_WHAT IS NEEDED:_ Search the data for the string "agent" and extract every line where it appears.

_DATA TO PROCESS:_
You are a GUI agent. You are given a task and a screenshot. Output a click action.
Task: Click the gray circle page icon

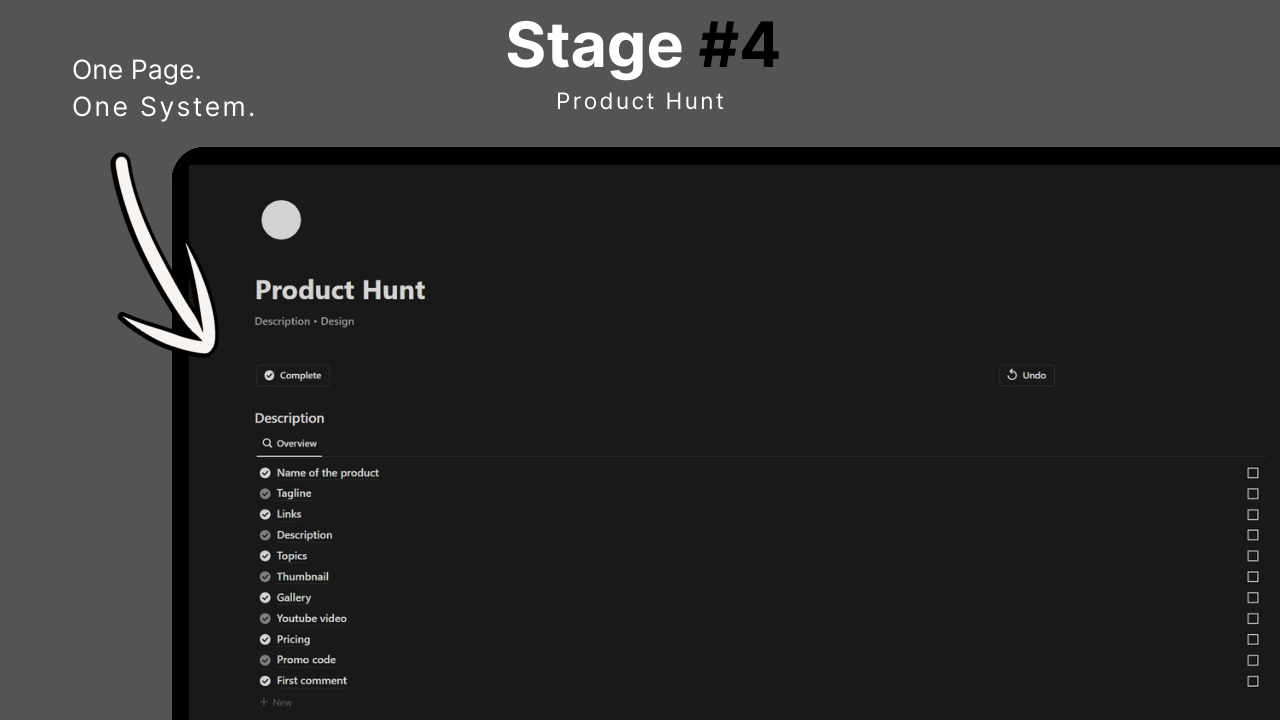(x=281, y=220)

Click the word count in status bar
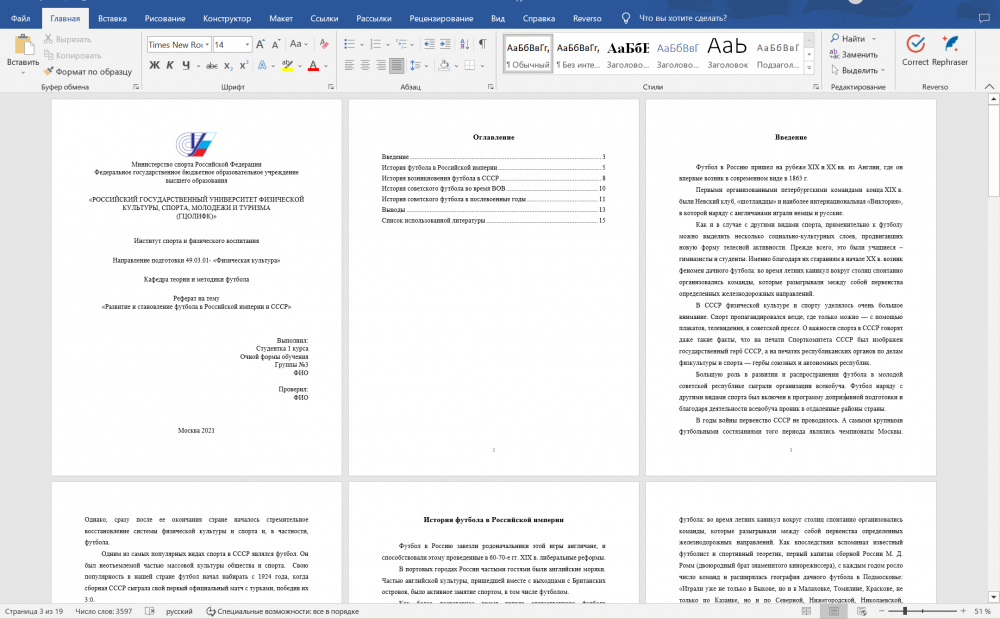[x=101, y=610]
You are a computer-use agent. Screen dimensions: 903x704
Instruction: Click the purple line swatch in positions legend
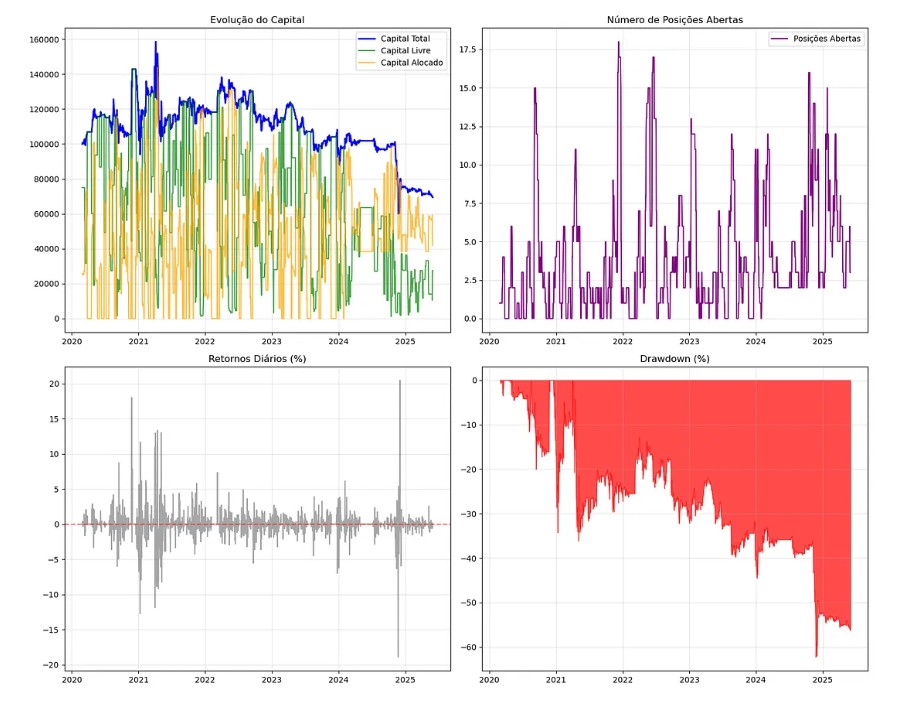point(781,39)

_RESPONSE TO THIS EXERCISE:_
You are a GUI agent. You are given a task and a screenshot. Output a click action.
You are a computer-use agent. Screen dimensions: 903x704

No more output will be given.